Abstract

Rapid global urbanization has inevitably led to habitat fragmentation, and much research has focused on responding by building ecological networks and improving connectivity. The construction of such post-event ecological networks is sometimes not effective, and the identification and protection of important patches in the early urbanization period is more significant. Based on the redundancy theory, this paper explores the method of identifying potential critical habitat patches after future urban development. The paper takes the Longxing area of Chongqing city as an example and uses the cumulative current value results of circuit theory model simulations and patch characteristic attribute information as sample data, introduces a combination of the minimal-redundancy-maximal-relevance criterion and a support vector machine (mRMR + SVM) to discriminate the redundancy of patches in ecological networks, and ranks the importance of source patches.

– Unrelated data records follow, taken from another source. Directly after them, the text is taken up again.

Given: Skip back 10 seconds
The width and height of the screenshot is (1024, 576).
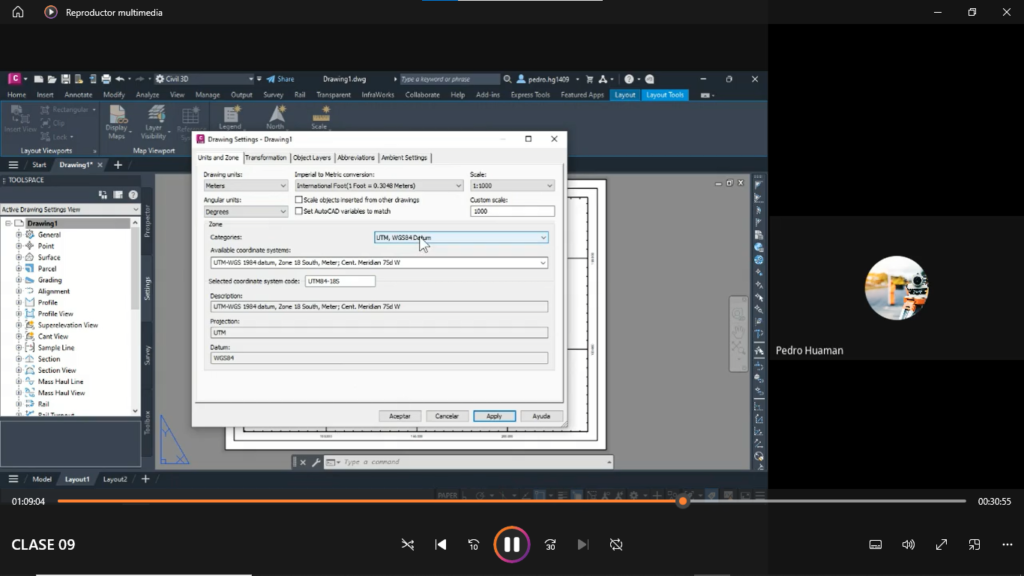Looking at the screenshot, I should coord(474,544).
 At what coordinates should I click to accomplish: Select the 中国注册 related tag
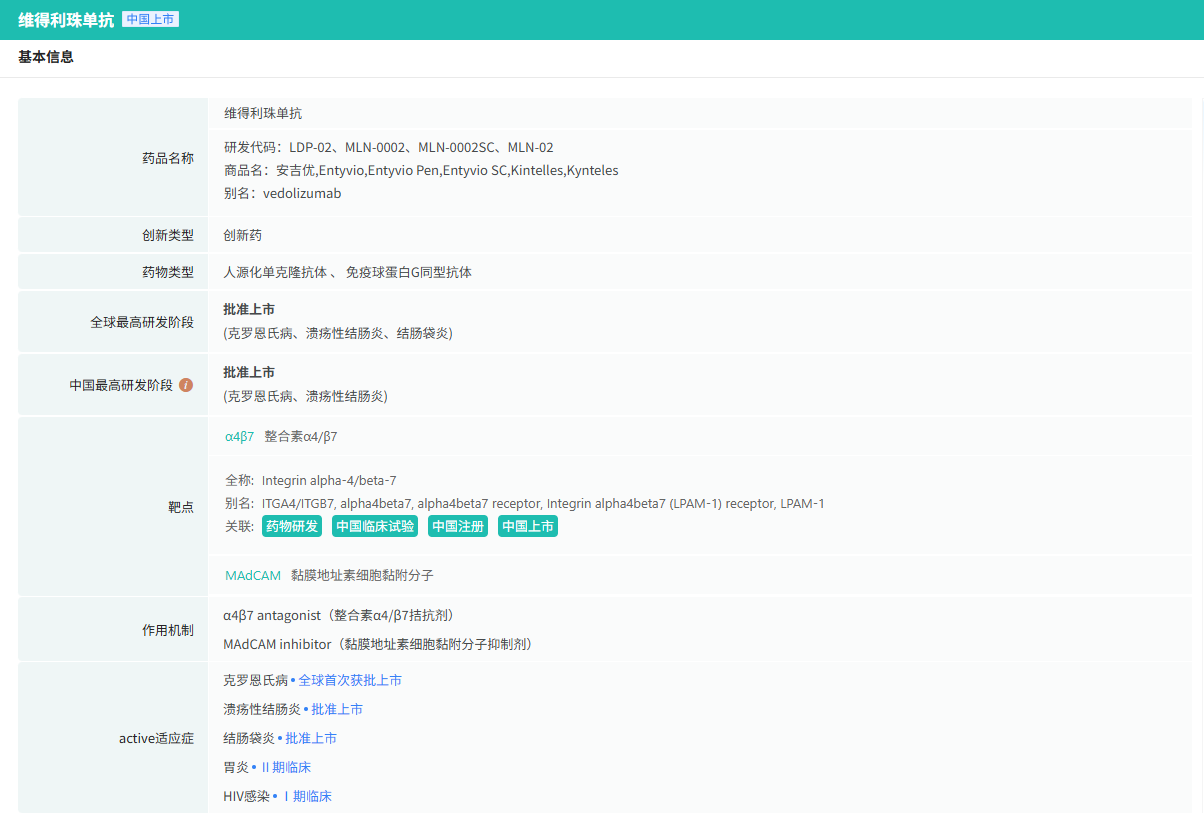458,526
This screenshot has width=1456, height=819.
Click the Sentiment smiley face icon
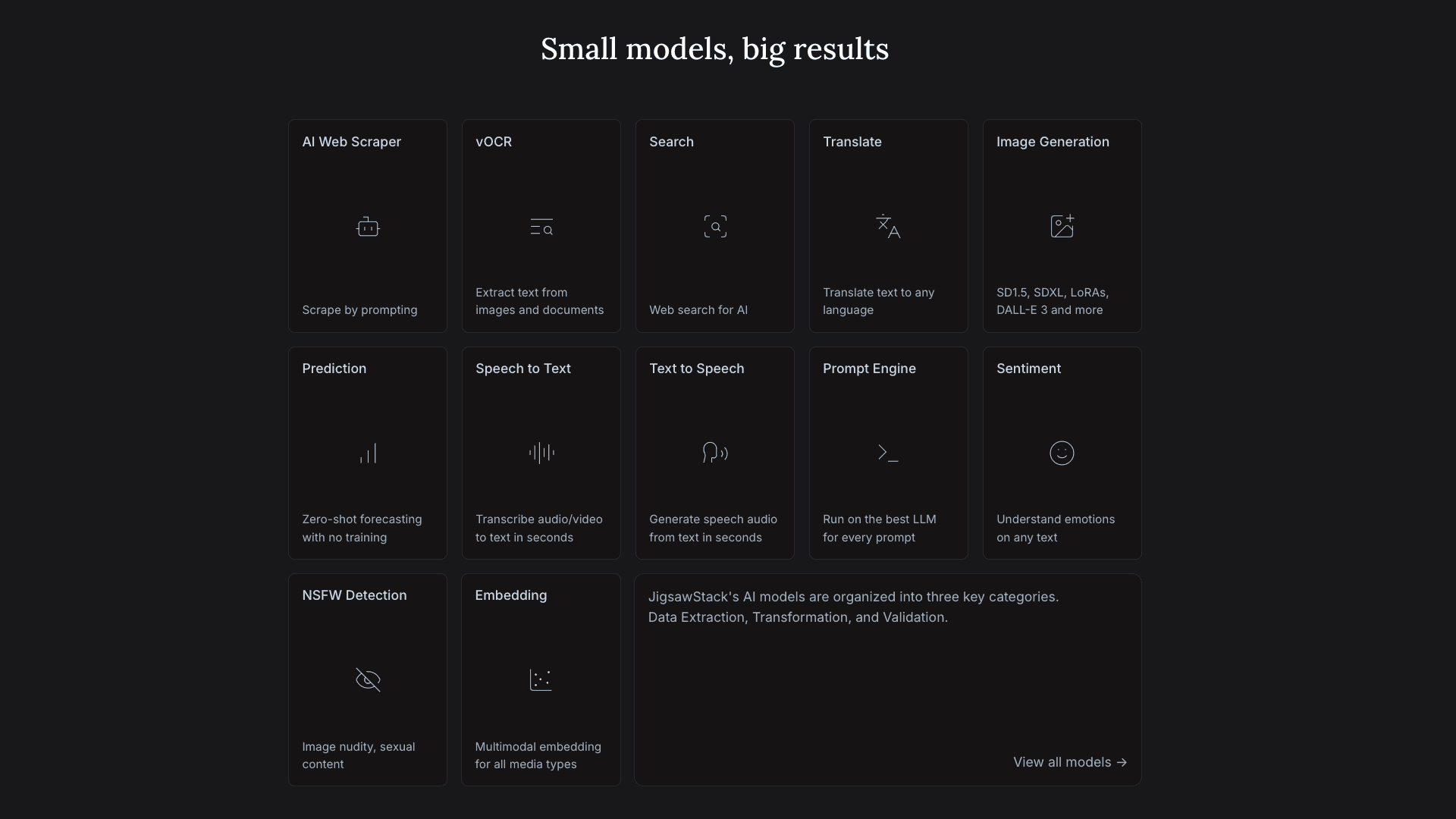[1062, 453]
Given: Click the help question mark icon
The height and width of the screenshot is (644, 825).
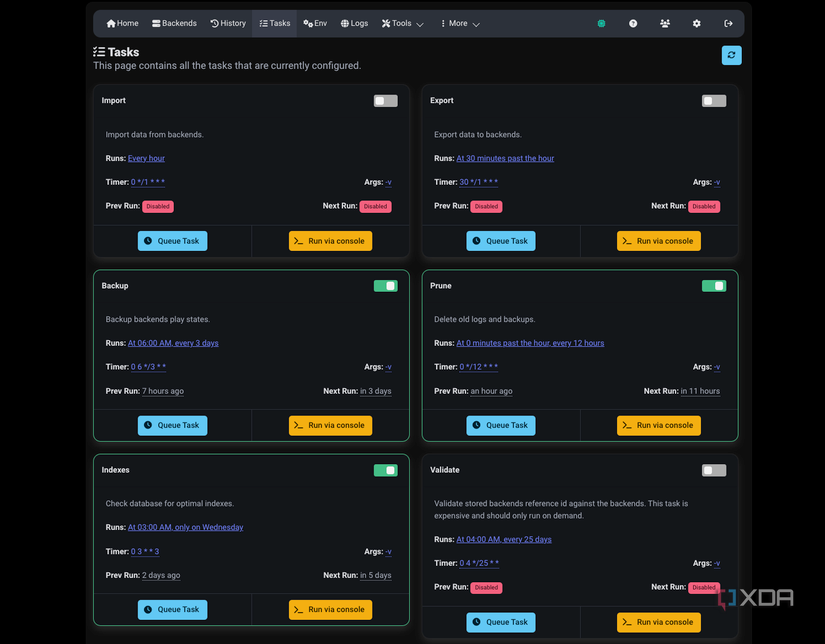Looking at the screenshot, I should click(x=633, y=22).
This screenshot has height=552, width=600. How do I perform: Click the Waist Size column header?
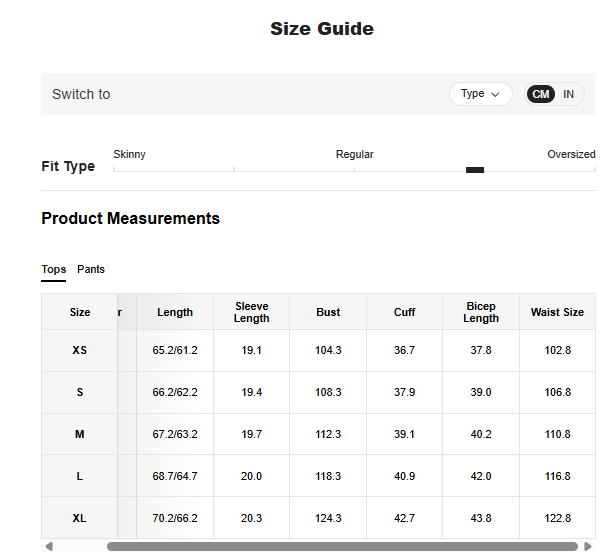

The results show that the mRMR criterion can exhibit a more realistic ranking of patch importance, allowing patches with better quality to achieve a higher ranking. Compared to the patch importance determined based on the magnitude of the cumulative current value, 66.34% of the patch importance order changed in the mRMR criterion ranking results. The mRMR + SVM method was effective in identifying individuals with redundancy from the set of source-site patches. The test found that ecological corridors still passed through or occurred near these redundant patches after their removal, demonstrating the substitutability of patches identified as redundant. The results of the study can help improve the knowledge of ecological networks and provide quantitative methodological support and decision-making reference for urban development and ecological conservation.